Pourquoi les serpents ont-ils complètement perdu leurs jambes au fil du temps, et pourquoi sont-ils restés les mêmes pendant si longtemps? Certains experts pensent que l'absence de pattes a procuré aux serpents un avantage pour la chasse furtive ou l'enterrement. D'autres recherches récentes suggèrent quelque chose de complètement différent: le corps du serpent est le plan original, à savoir que les lézards et autres reptiles à quatre pattes ont en fait évolué les jambes à partir de la forme simple du serpent. Les débats vont sans doute évoluer à mesure que de nouveaux fossiles seront découverts.
Avec leur liste proposée de traits en main, Field et son équipe ont fait appel au paléoartiste renommé Julius Csotonyi pour donner vie à cet ancien ancêtre. Csotonyi a choisi de la représenter avec des motifs de vert, de jaune et de brun marbrés, comme certains des serpents-pipes d'aujourd'hui, et lui a donné la langue fourchue et les couvre-yeux écailleux des serpents modernes.
Quant aux serpents qui existaient même avant celui-ci?
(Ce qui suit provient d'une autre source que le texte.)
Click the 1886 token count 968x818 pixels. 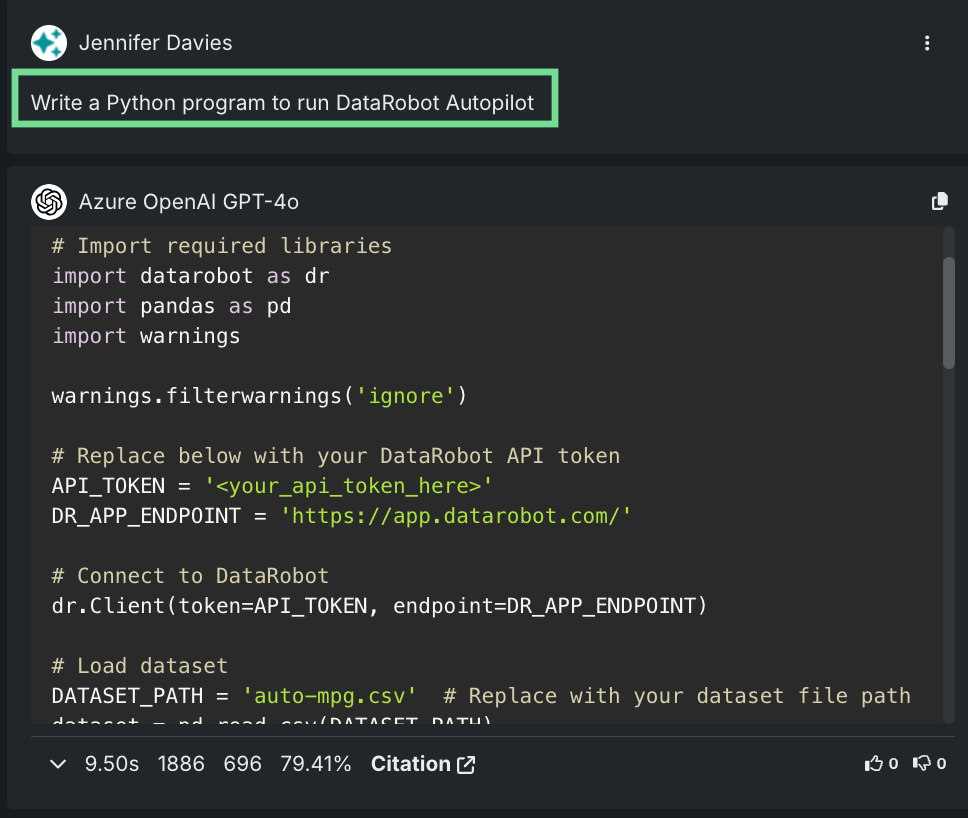click(181, 764)
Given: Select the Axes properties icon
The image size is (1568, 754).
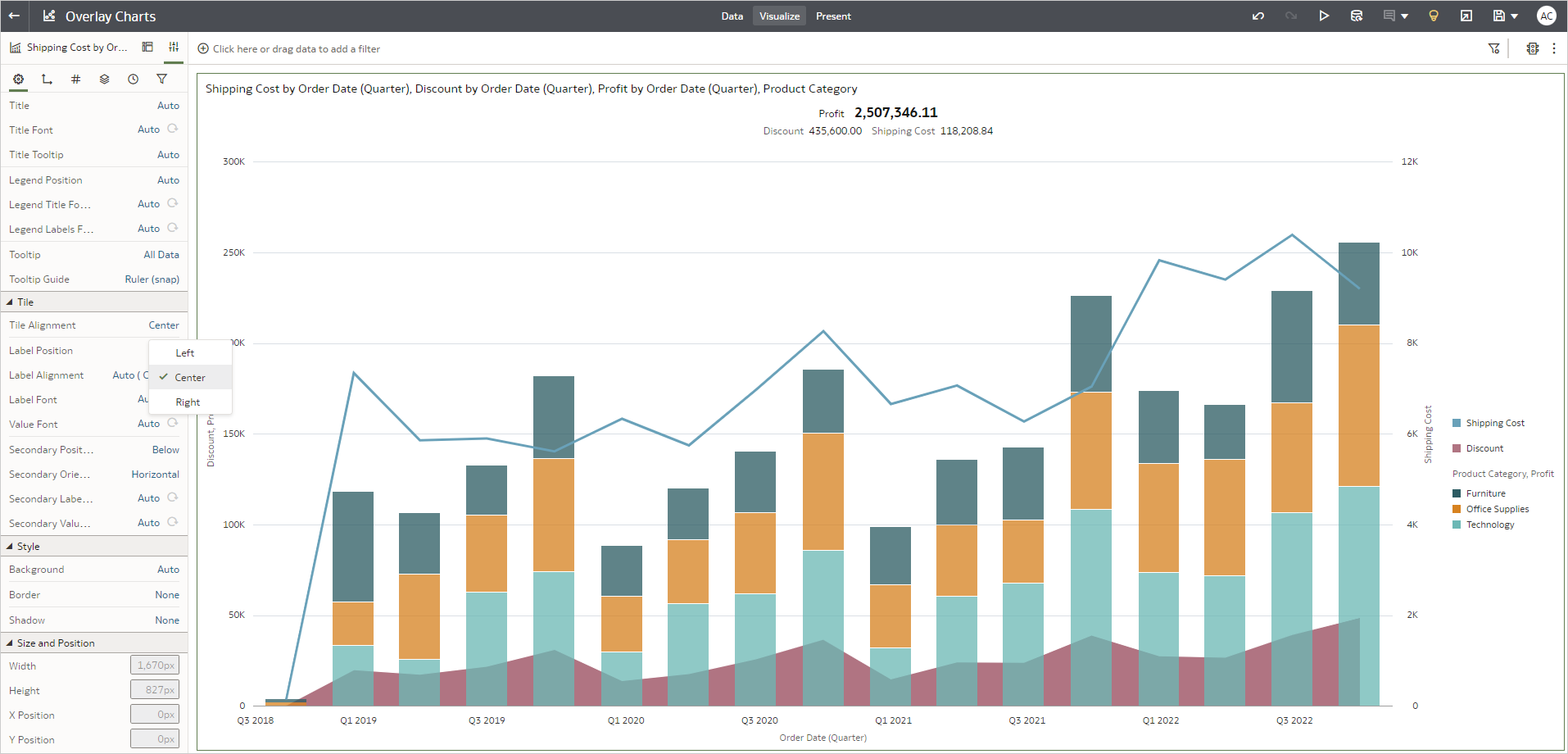Looking at the screenshot, I should (47, 79).
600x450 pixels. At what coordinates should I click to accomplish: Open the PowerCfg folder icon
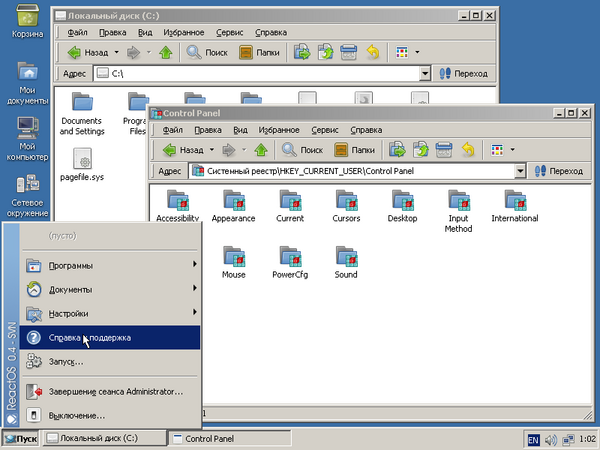tap(290, 258)
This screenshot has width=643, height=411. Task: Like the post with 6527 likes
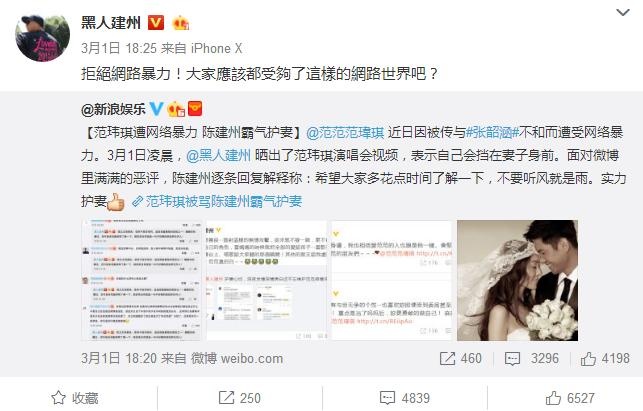coord(570,398)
L’analyse offre de nouvelles perspectives: elle suggère une nouvelle date à laquelle les serpents s’écartent du reste des reptiles, il ya 130 millions d’années. Cela diffère de la plupart des estimations acceptées concernant la division entre le serpent et les reptiles, qui aurait eu lieu il y a environ 100 millions d'années. Cela suggère également que les serpents ont entièrement évolué sur terre, malgré des similitudes anatomiques essentielles avec des reptiles éteints vivant dans l'océan, appelés mosasaures.
Michael Lee, expert en génétique à l'Université d'Adélaïde en Australie, qui étudie l'origine des reptiles anciens, déclare: «Il s'agit de l'étude la plus complète et la plus rigoureuse jamais réalisée sur les origines des serpents.» Mais elle est loin d'être terminée. Il n'a examiné que plusieurs dizaines des milliers d'espèces de serpents vivants dans le monde. "Leur reconstruction est plausible, mais d'autres interprétations le sont aussi", déclare Lee. "L'ancêtre commun le plus récent des serpents vivants sera difficile à reconstruire."